Building resilience in the misinformation age
The practical implications are clear but challenging. Modern marketers need to shift from chasing viral moments to building viral resilience. This means several specific changes in approach.
First, monitor social conversations in real-time, not just during business hours. Misinformation spreads on weekends and holidays. Your response capability needs to match that reality.
Second, develop pre-approved crisis response templates that can deploy within minutes rather than hours. The gap between when false information starts spreading and when you respond often determines how much damage it causes.
Third, invest in community relationships before crisis hits. This means engaging authentically with your audience when there’s no emergency, no product to sell, no agenda beyond genuine connection. When misinformation emerges, these relationships become your first line of defense.
Fourth, accept that you cannot control every narrative about your brand. The same openness that allows customers to share your content allows anyone to share anything about you. Focus your energy on what you can control: your actual behavior, your transparency, your consistency, your responsiveness to legitimate concerns.

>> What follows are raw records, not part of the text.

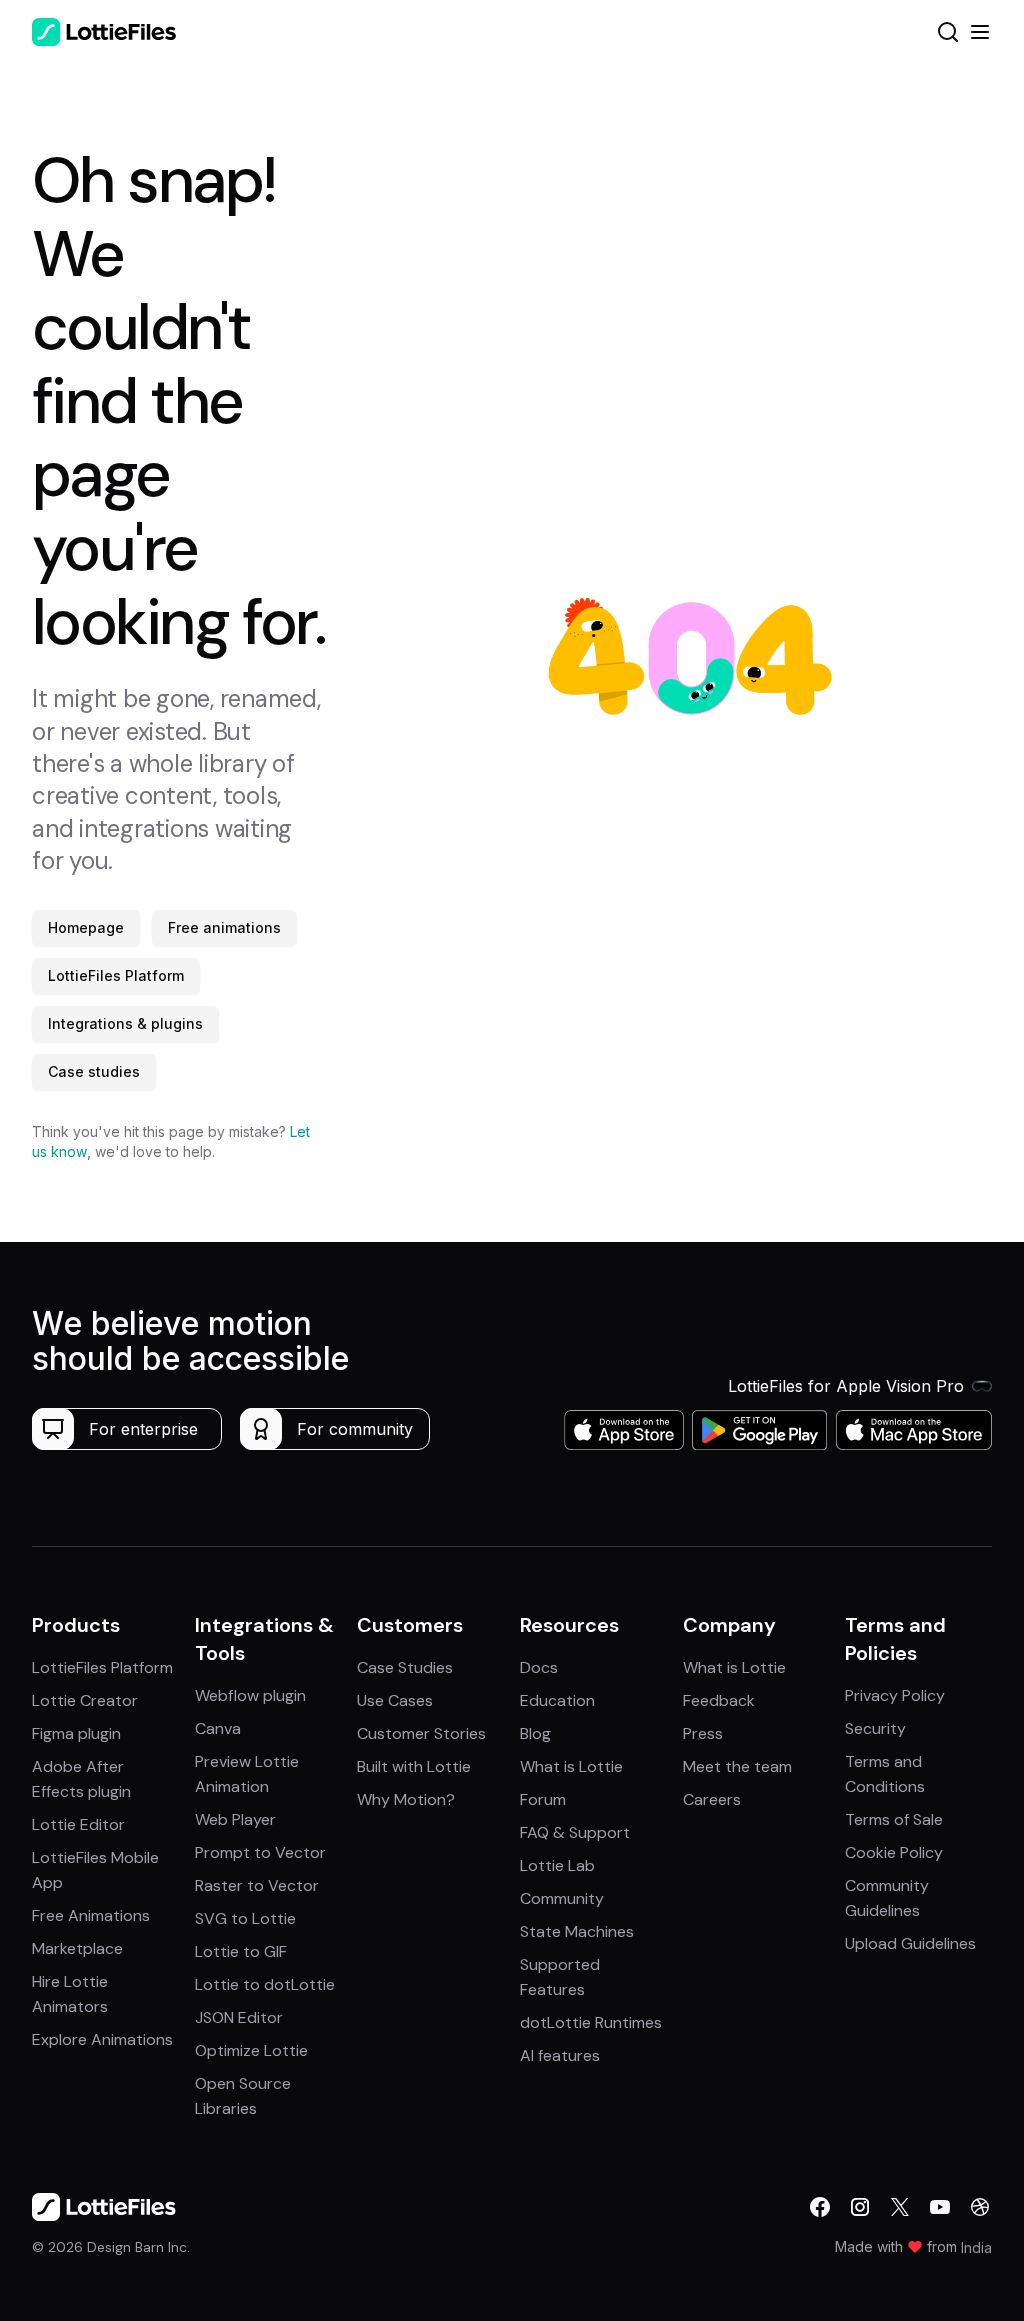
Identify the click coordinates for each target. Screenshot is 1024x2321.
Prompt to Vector (260, 1852)
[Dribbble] (980, 2207)
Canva (218, 1728)
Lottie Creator (85, 1700)
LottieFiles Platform (116, 975)
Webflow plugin (250, 1695)
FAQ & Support (575, 1832)
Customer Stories (421, 1733)
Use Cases (395, 1700)
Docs (539, 1667)
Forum (543, 1799)
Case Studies (405, 1667)
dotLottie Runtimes (591, 2022)
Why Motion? (406, 1799)
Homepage (86, 927)
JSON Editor (239, 2017)
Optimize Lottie (251, 2050)
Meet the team (737, 1766)
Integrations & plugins (125, 1023)
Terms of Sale (894, 1819)
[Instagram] (860, 2207)
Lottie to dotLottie (265, 1984)
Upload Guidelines (910, 1943)
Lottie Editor (78, 1824)
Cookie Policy (894, 1852)
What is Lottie (571, 1766)
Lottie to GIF (241, 1951)
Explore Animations (102, 2039)
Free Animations (91, 1915)
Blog (535, 1733)
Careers (712, 1799)
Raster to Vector (257, 1885)
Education (557, 1700)
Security (875, 1728)
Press (703, 1733)
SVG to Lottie (245, 1918)
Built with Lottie (414, 1766)
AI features (560, 2055)
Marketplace (77, 1948)
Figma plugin (76, 1733)
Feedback (719, 1700)
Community (562, 1898)
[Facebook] (820, 2207)
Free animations (224, 927)
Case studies (94, 1071)
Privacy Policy (895, 1695)
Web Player (235, 1819)
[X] (900, 2207)
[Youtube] (940, 2207)
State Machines (577, 1931)
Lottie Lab (557, 1865)
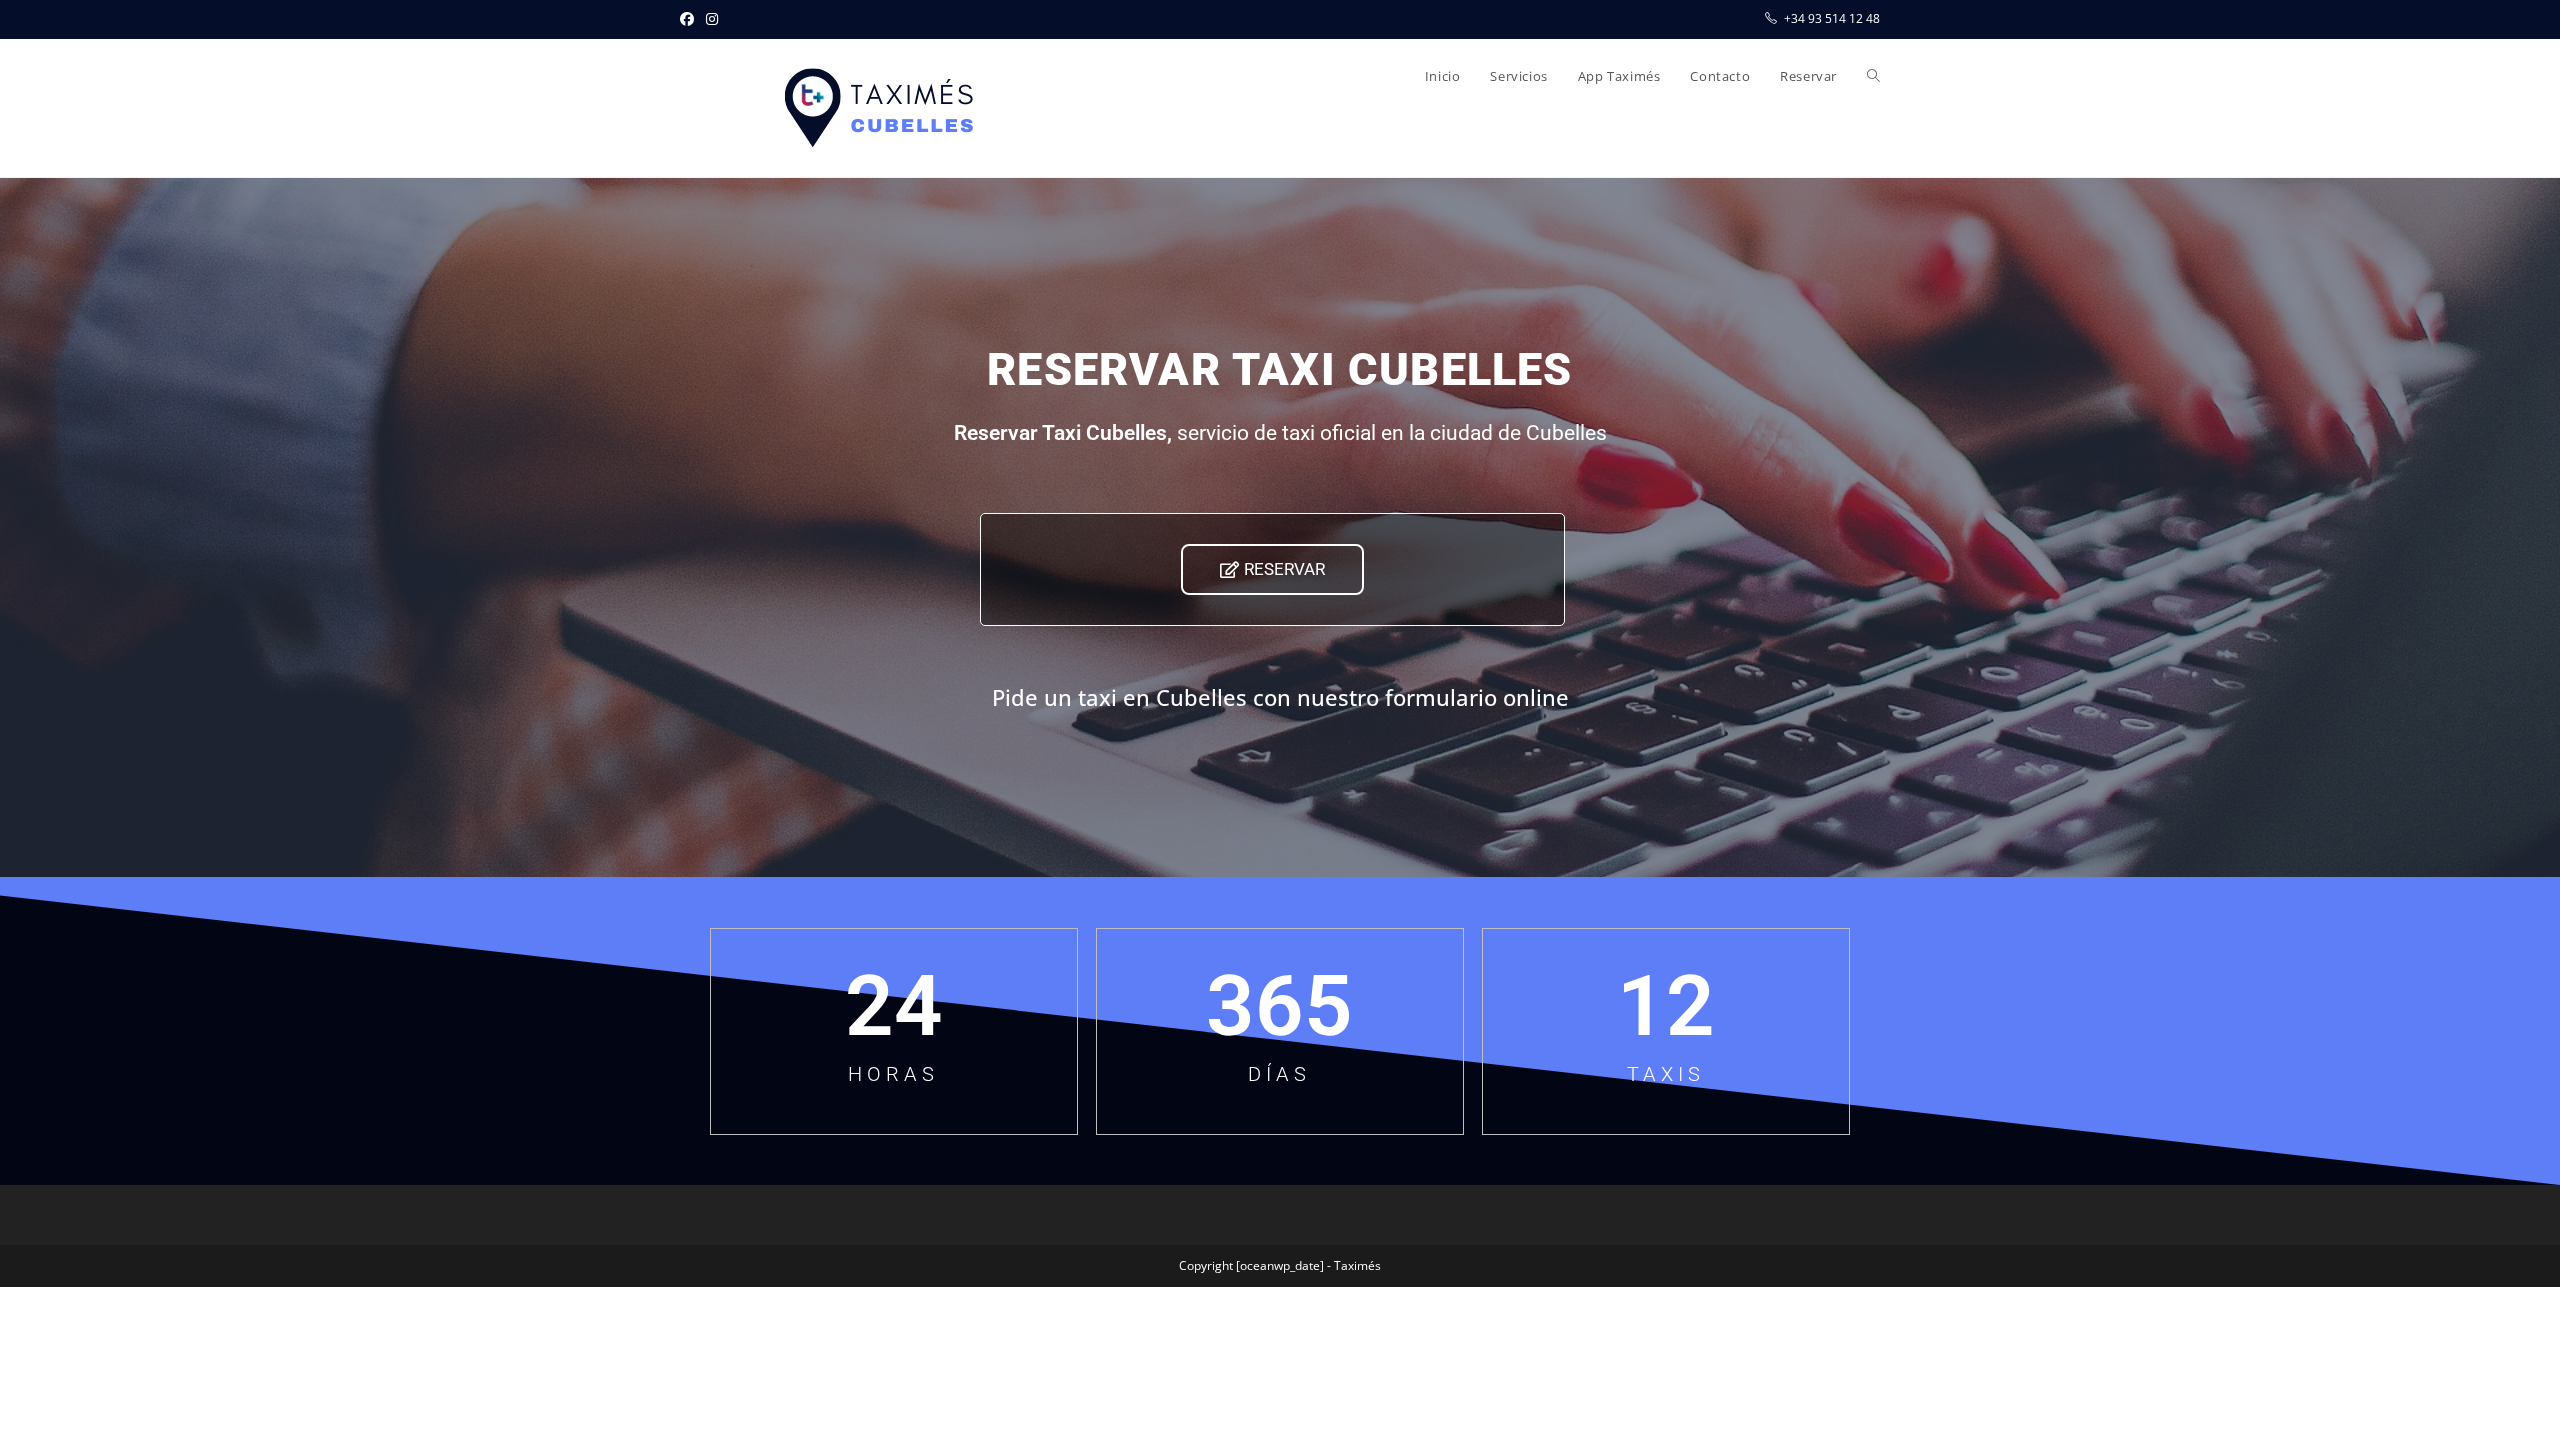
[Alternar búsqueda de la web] (1873, 76)
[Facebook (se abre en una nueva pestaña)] (690, 19)
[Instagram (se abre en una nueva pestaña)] (712, 19)
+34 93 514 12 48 (1832, 18)
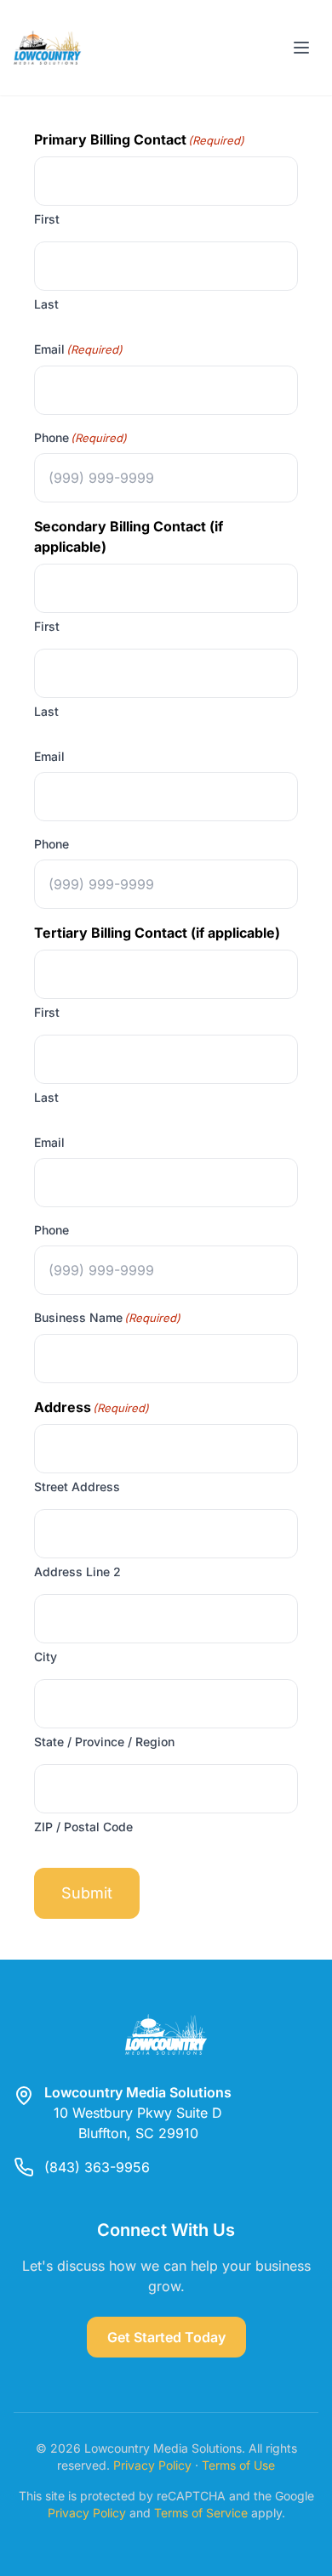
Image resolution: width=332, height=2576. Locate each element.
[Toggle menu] (301, 48)
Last (46, 304)
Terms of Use (238, 2465)
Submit (86, 1893)
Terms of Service (201, 2512)
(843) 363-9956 (97, 2167)
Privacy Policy (152, 2465)
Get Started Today (166, 2337)
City (45, 1656)
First (47, 219)
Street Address (77, 1486)
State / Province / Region (104, 1741)
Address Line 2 (77, 1571)
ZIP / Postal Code (83, 1826)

Ferguson and Bielinski, the Elf Bowling creators, went on to found other successful ventures in advergaming. But Elf Bowling itself never recovered its momentum. The game is remembered as much for the hoax as for its innovative marketing strategy.
The lesson persists across decades: going viral is easy, controlling what goes viral about you is impossible, but building enough trust to weather inevitable storms of misinformation creates genuine competitive advantage.
Because whether the misinformation spreads through 1999 email chains or 2025 social media algorithms, one thing remains constant. A lie travels faster than the truth. The only question is whether you’ve built enough trust for your audience to wait for the truth to catch up.